Required work: Resume the post about the reading group's discussion of Captain America, starting right after its final sentence.

══ Text ══

For those of you who don’t know: I organise a community reading group called Cornwall Graphic Novel Group . We try to meet-up once a month to discuss a particular comic book series, graphic novel, character, writer or artist. April saw us discussing Marvel’s Captain America, including his origins, the evolution of the character and what he’s like today. We also looked at the character as he’s been portrayed in Marvel’s recent films and that disastrous film from the 1990s.

Where’s the depth?

The main issue everyone found with the character during our meeting was that Steve Rogers/Captain America, to this day, doesn’t have much depth to him. We understood that the character as he was during the 1940s wouldn’t have much call to be more than a figure for American patriotism that could be seen kicking the ass of Nazis, but even today’s Cap doesn’t have a lot going on for him.

Cornwall Graphic Novel Group Captain America img 1 He’s so obsessed with serving his country a lot of the time, you start to wonder whether there’s much else in his life. Sure, in today’s continuity he’s a man from another time (which gets played up in the films a lot), and has issues readjusting to that, but even Iron Man gets shown doing things that aren’t always about smacking enemies down. It’s not like Steve Rogers is an unthinking character and perhaps the most depth he was allowed was during the Civil War story arc and the stance the character takes, but too often he’s like some kind of hound that S.H.I.E.L.D. just aims at a problem and lets loose.

═══
══ Record list ══

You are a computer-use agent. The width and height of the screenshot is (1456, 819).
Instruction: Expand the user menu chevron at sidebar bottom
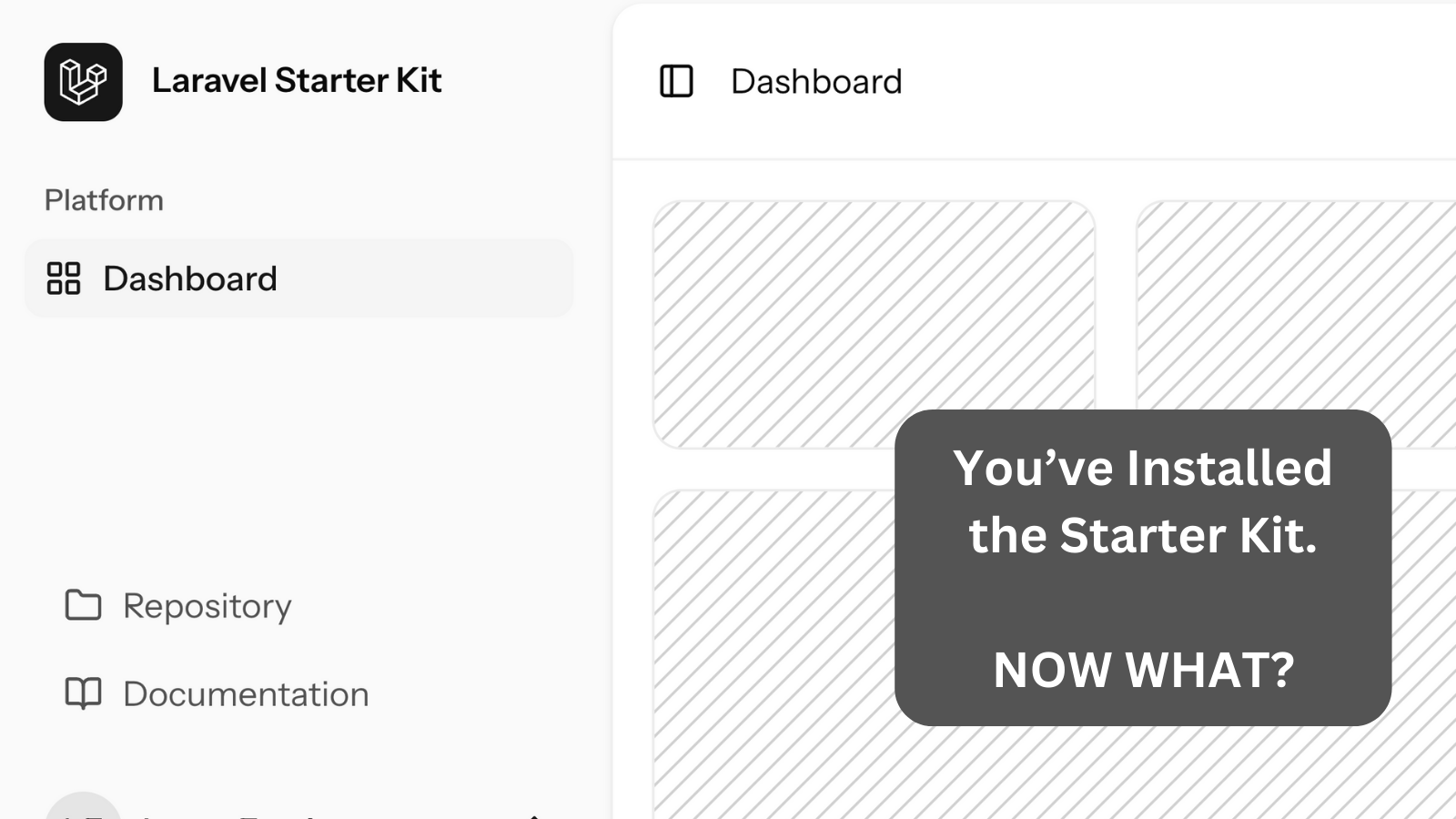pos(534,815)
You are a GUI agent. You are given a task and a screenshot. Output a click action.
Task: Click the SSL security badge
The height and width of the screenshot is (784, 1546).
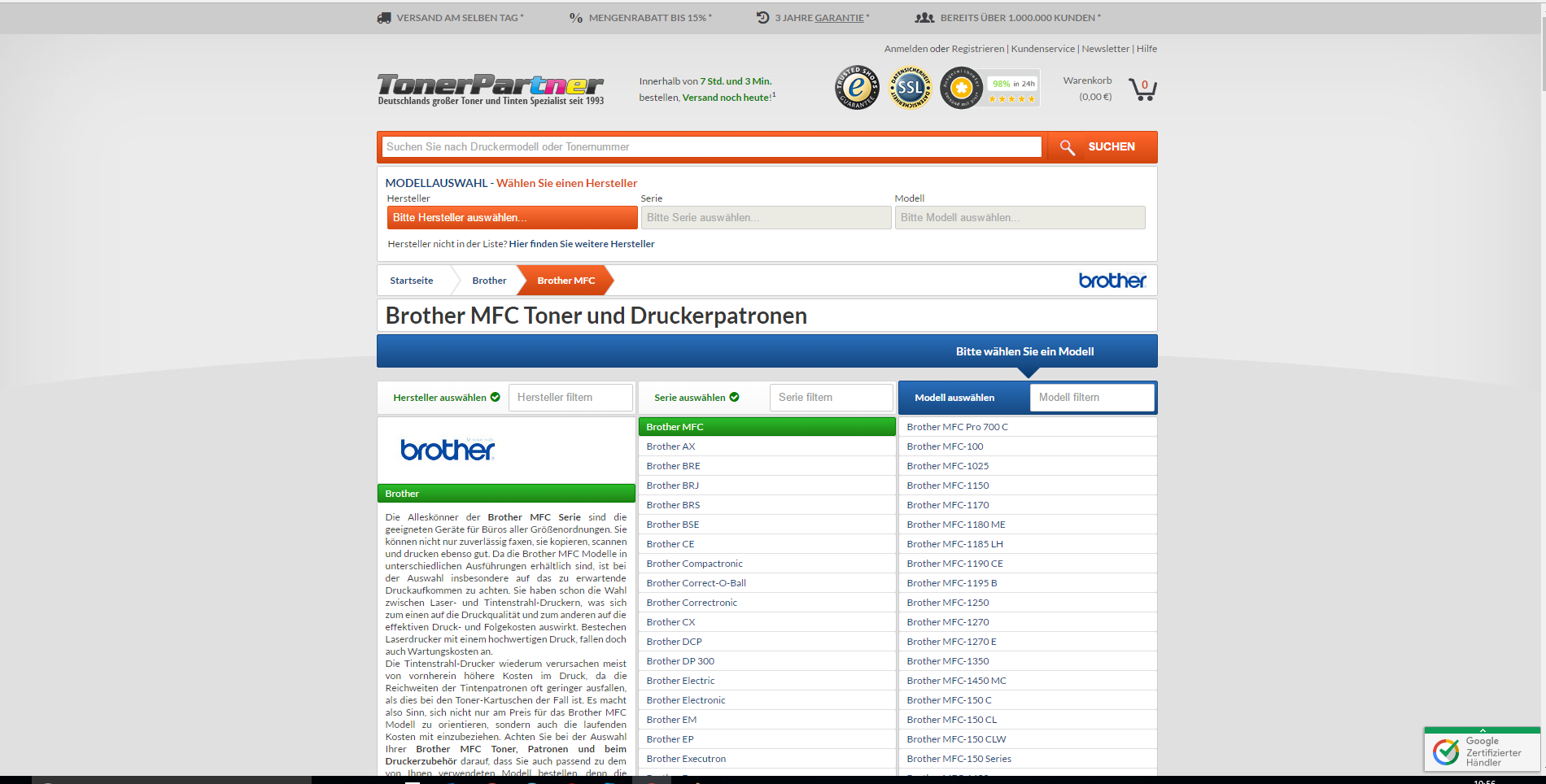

═══

Response:
His relationships outside of serving his country are few and far between and romances for him rarely last. You could say this is normal for a soldier, but even soldiers in the 1940s were slightly pre-occupied with finding girlfriends and wives. And beyond working out with punching bags, we rarely see Steve having any kind of downtime. But there was one other character who was found to be even more lacking…

The Red Skull

I won’t recite what I did for several minutes at our meeting, but basically I ended up detailing the Red Skull’s main MO. And it’s very repetitive. Despite being the most popularised of Cap’s antagonists, Skull’s cycle of wanting to something a bit doomsday-esque to wanting to kill Captain America are so predictable and common, we weren’t entirely sure if he still works as a villain today.

Cornwall-Graphic-Novel-Group-APRIL-2014-v1-big Perhaps the only good thing is the direction Marvel have taken the Red Skull’s legacy in the recent films and during  Agents of S.H.I.E.L.D. Where the Skull is a bit of a one trick pony, at least HYDRA seem to have a bit more going for them when they’re not under the thumb of the Red Skull.

Films or comics Cap?

While there was perhaps a nostalgic fondness for golden era Captain America at the meet, I made the case for the Steve Rogers/Captain America of  The First Avenger and The Winter Soldier  films to be the more fleshed out character. The films take more chances in fleshing the character out and giving him a real opportunity to be shown that he isn’t always off to fight something or someone.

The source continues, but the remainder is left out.